Re: generic plans and "initial" pruning

From: Amit Langote <amitlangote09(at)gmail(dot)com>
To: Tomas Vondra <tomas(at)vondra(dot)me>
Cc: Robert Haas <robertmhaas(at)gmail(dot)com>, Alvaro Herrera <alvherre(at)alvh(dot)no-ip(dot)org>, Andres Freund <andres(at)anarazel(dot)de>, Daniel Gustafsson <daniel(at)yesql(dot)se>, David Rowley <dgrowleyml(at)gmail(dot)com>, PostgreSQL Hackers <pgsql-hackers(at)postgresql(dot)org>, Thom Brown <thom(at)linux(dot)com>, Tom Lane <tgl(at)sss(dot)pgh(dot)pa(dot)us>
Subject: Re: generic plans and "initial" pruning
Date: 2024-12-09 07:10:24
Message-ID: CA+HiwqHCcSoYfpMjFshaU1bj6NjreiDvMSDpVSeBmqk-kbWrPw@mail.gmail.com
Views: Raw Message | Whole Thread | Download mbox | Resend email
Thread:
Lists: pgsql-hackers

On Fri, Dec 6, 2024 at 5:18 PM Amit Langote <amitlangote09(at)gmail(dot)com> wrote:
> On Thu, Dec 5, 2024 at 11:07 PM Tomas Vondra <tomas(at)vondra(dot)me> wrote:
> > On 12/5/24 12:28, Amit Langote wrote:
> > > On Thu, Dec 5, 2024 at 3:53 PM Amit Langote <amitlangote09(at)gmail(dot)com> wrote:
> > >> On Thu, Dec 5, 2024 at 2:20 AM Tomas Vondra <tomas(at)vondra(dot)me> wrote:
> > >>> Sure, changing the APIs is allowed, I'm just wondering if maybe there
> > >>> might be a way to not have this issue, or at least notice the missing
> > >>> call early.
> > >>>
> > >>> I haven't tried, wouldn't it be better to modify ExecutorStart() to do
> > >>> the retries internally?
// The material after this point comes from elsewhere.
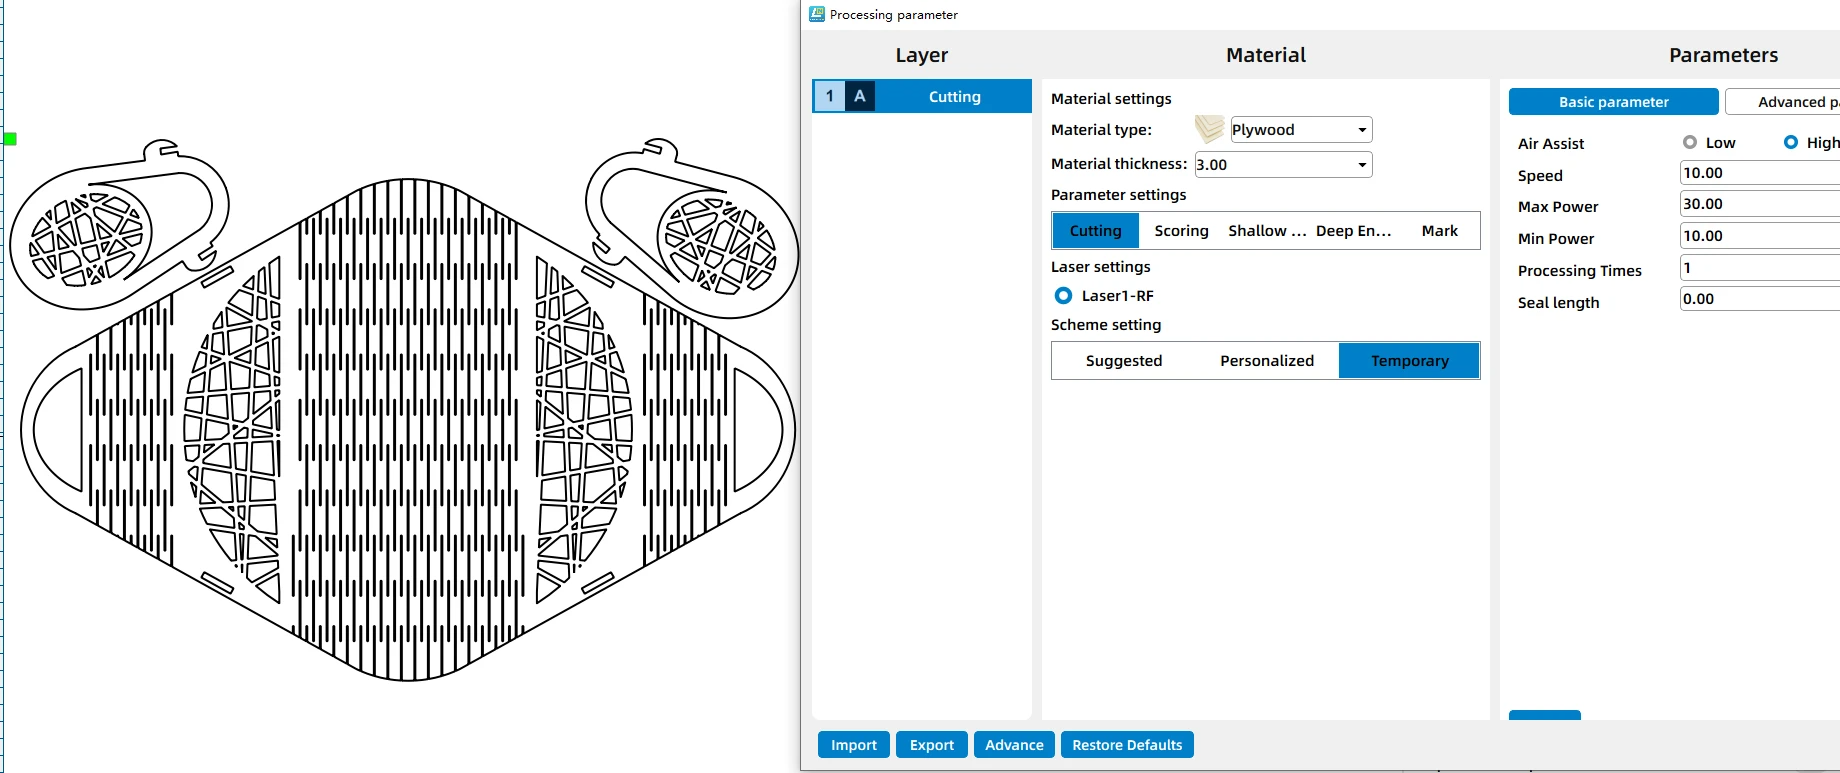The height and width of the screenshot is (773, 1840).
Task: Select High air assist option
Action: tap(1791, 142)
I mean, the extensions wouldn't need to check if
> > >>> the plan is still valid, ExecutorStart() would take care of that. Yeah,
> > >>> it might need some new arguments, but that's more obvious.
> > >>
> > >> One approach could be to move some code from standard_ExecutorStart()
> > >> into ExecutorStart(). Specifically, the code responsible for setting
> > >> up enough state in the EState to perform ExecDoInitialPruning(), which
> > >> takes locks that might invalidate the plan. If the plan does become
> > >> invalid, the hook and standard_ExecutorStart() are not called.
> > >> Instead, the caller, ExecutorStartExt() in this case, creates a new
> > >> plan.
> > >>
> > >> This avoids the need to add ExecPlanStillValid() checks anywhere,
> > >> whether in core or extension code. However, it does mean accessing the
> > >> PlannedStmt earlier than InitPlan(), but the current placement of the
> > >> code is not exactly set in stone.
> > >
> > > I tried this approach and found that it essentially disables testing
> > > of this patch using the delay_execution module, which relies on the
> > > ExecutorStart_hook(). The way the testing works is that the hook in
> > > delay_execution.c pauses the execution of a cached plan to allow a
> > > concurrent session to drop an index referenced in the plan. When
> > > unpaused, execution initialization resumes by calling
> > > standard_ExecutorStart(). At this point, obtaining the lock on the
> > > partition whose index has been dropped invalidates the plan, which the
> > > hook detects and reports. It then also reports the successful
> > > re-execution of an updated plan that no longer references the dropped
> > > index. Hmm.
> > >
> >
> > It's not clear to me why the change disables this testing, and I can't
> > try without a patch. Could you explain?
>
> Sorry, PFA the delta patch for the change I described above. It
> applies on top of v58 series of patches that I posted yesterday.
> You'll notice that delay_execution test fails if you apply and do
> check-world.
>
> As for how the change breaks the testing, here is a before and after
> of the flow of a isolation test in
> src/test/modules/delay_execution/specs/cached-plan-inval.spec (s1 is
> the session used to run a cached plan, s2 to perform concurrent DDL
> that invalidates the plan):
>
> * Before (working):
>
> 1. s2 takes advisory lock
> 2. s1 runs cached plan -> goes to ExecutorStart_hook -> waits for the
> advisory lock
> 3. s2 drops an index referenced in the plan
> 4. s2 unlocks advisory lock
> 5. s1 locks unpruned partitions -> detects plan invalidation due to
> dropped index.
>
> * After (stops working because initial pruning and locking are done
> before calling ExecutorStart_hook):
>
> 1. s2 takes advisory lock
> 2. s1 runs cached plan -> locks unpruned partitions -> goes to
> ExecutorStart_hook to get advisory lock -> waits for advisory lock
> 3. s2 drops an index referenced in the plan -> waits for lock on the
> unpruned partition -> deadlock!
>
> One idea I had after sending the email yesterday is to introduce
> ExecutorStartCachedPlan_hook for the advisory lock based waiting.
> ExecutorStartCachedPlan() is the new function that you will find in
> v58-0004 that wraps ExecutorStart() to handle plan invalidation. This
> new hook would be called before ExecutorStartCachedPlan() calls
> ExecutorStart(), so the original testing flow can still work.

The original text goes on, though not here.